— WORK ITEM —
Retype exactly what appears below from the line containing "Task: Click the phone number 717-252-6090" down to the line containing "Viewport: 725px width, 582px height.", keeping both end lines. Do not include pictures.

### INFORMATION PROVIDED ###

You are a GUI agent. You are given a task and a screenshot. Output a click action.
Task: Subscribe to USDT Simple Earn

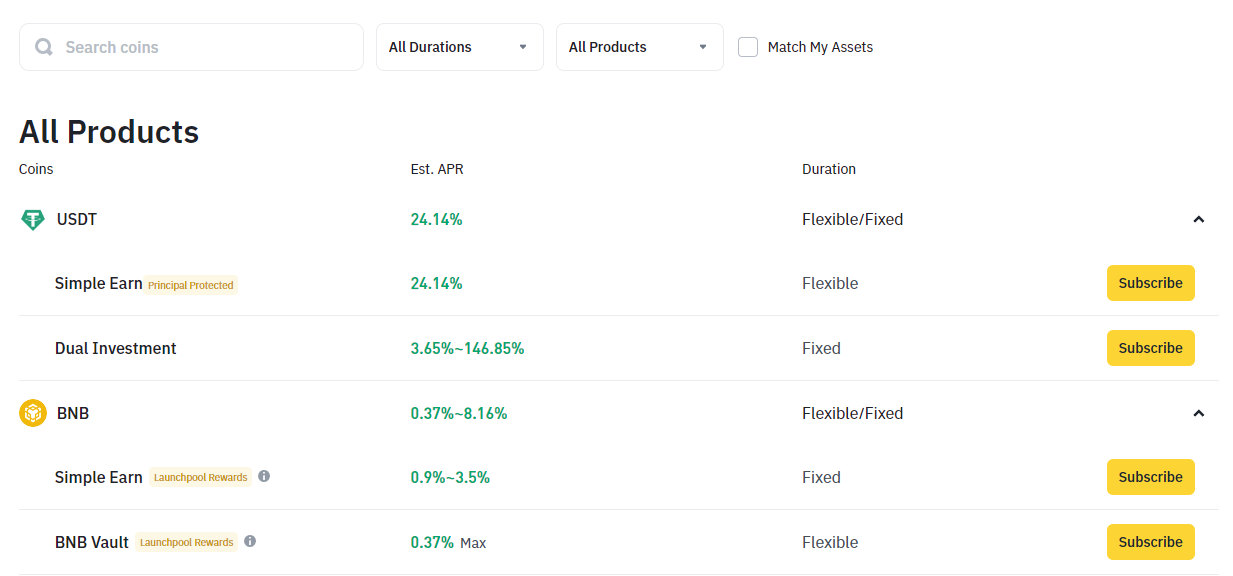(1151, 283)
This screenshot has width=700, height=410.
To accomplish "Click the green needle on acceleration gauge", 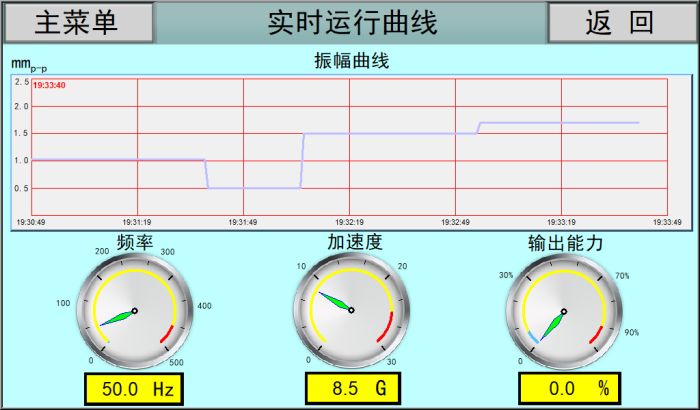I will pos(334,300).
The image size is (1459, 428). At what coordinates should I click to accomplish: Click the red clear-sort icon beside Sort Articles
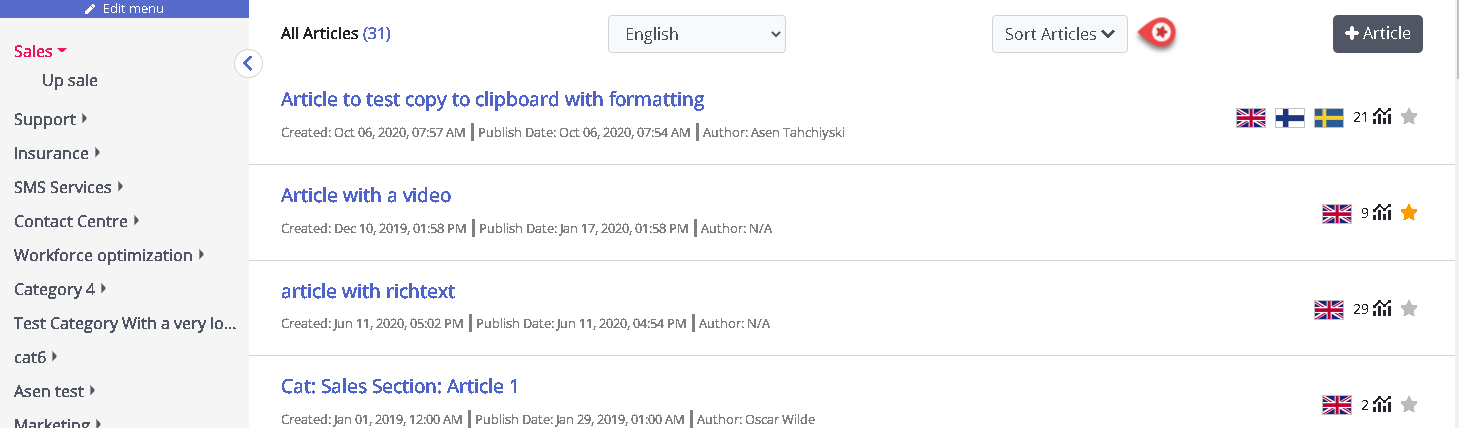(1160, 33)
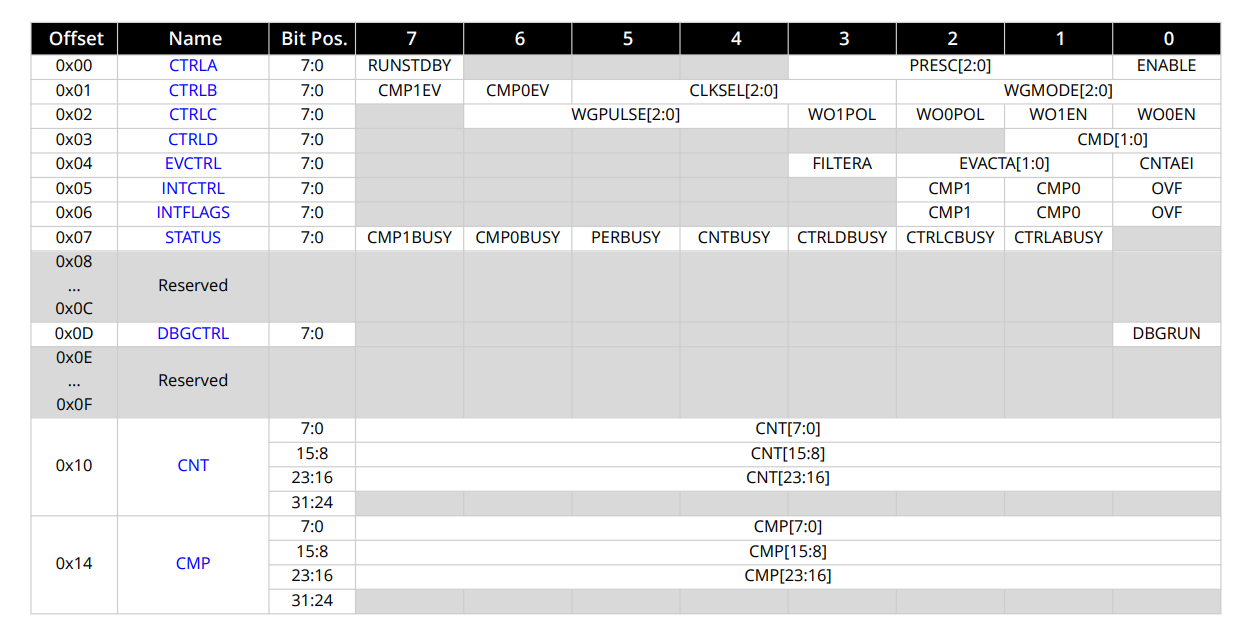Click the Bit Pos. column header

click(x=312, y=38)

###
### INFORMATION PROVIDED ###

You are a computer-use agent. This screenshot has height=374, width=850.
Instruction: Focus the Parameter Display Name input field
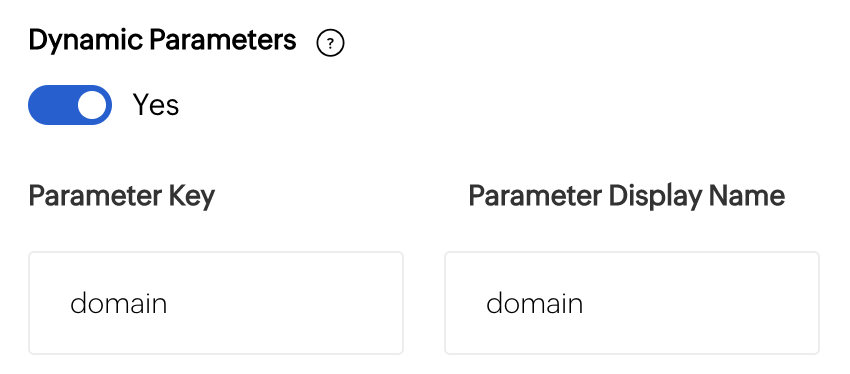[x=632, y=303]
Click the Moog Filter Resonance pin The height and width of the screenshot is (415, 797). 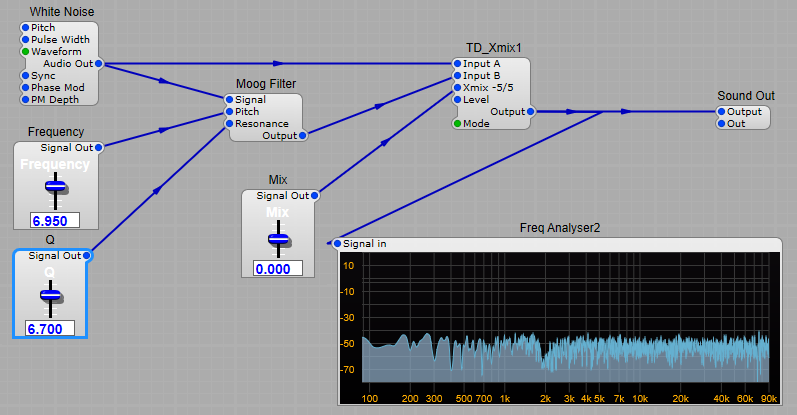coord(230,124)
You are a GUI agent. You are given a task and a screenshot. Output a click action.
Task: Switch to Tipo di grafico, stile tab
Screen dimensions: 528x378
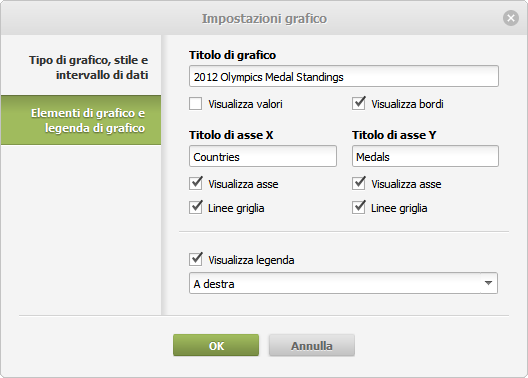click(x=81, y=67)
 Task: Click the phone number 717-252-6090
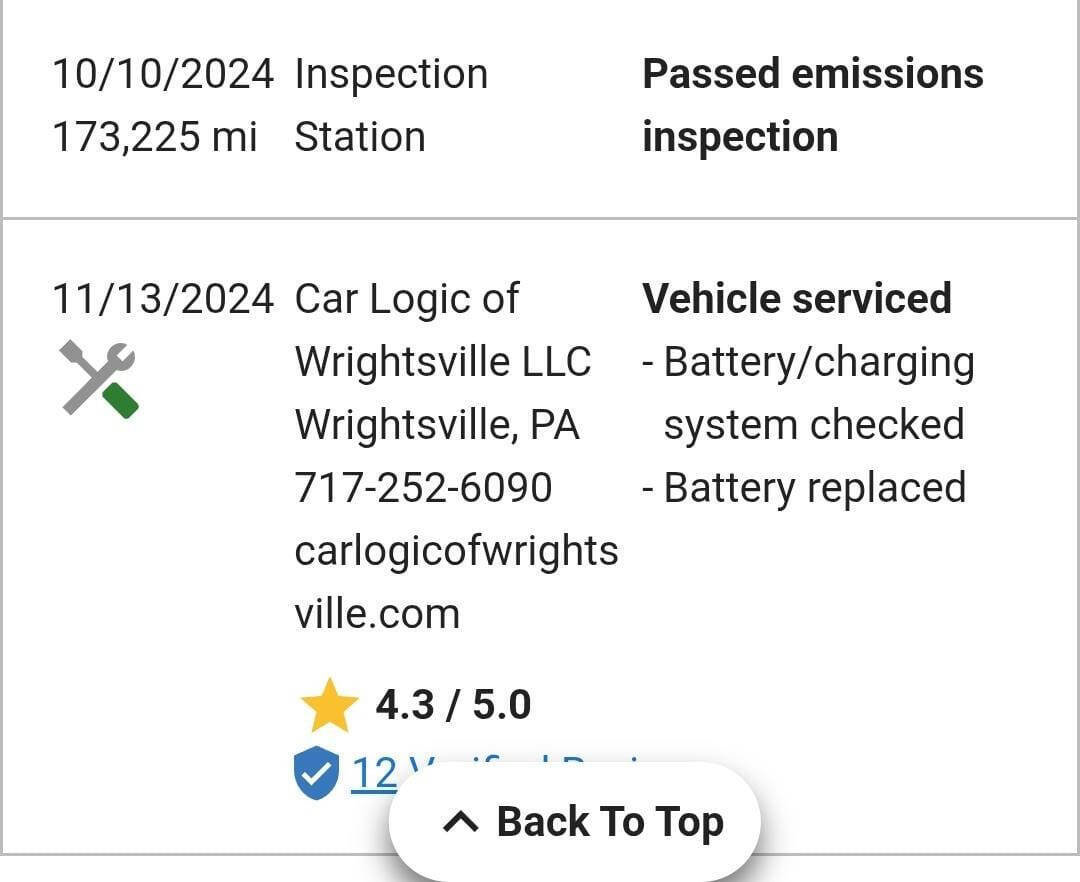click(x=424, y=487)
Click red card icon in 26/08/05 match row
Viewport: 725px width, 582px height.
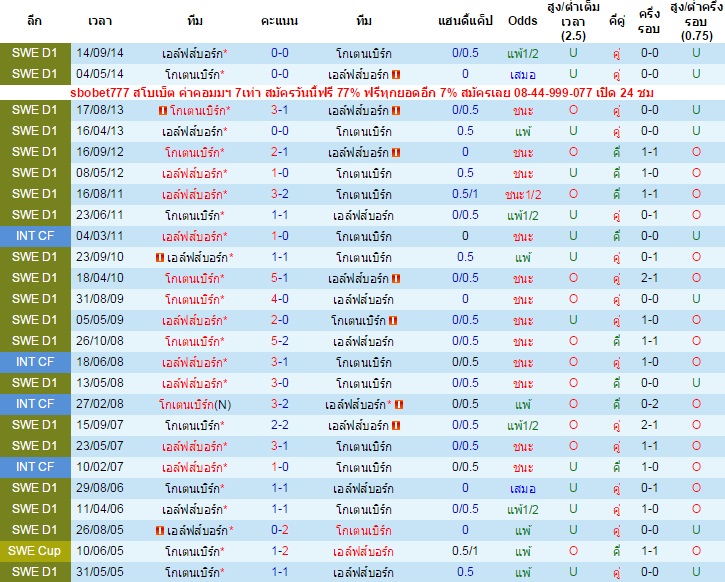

###

— RESPONSE TO THE TASK —
 Task: Click the phone number 717-252-6090
click(x=424, y=487)
Click red card icon in 26/08/05 match row
Viewport: 725px width, 582px height.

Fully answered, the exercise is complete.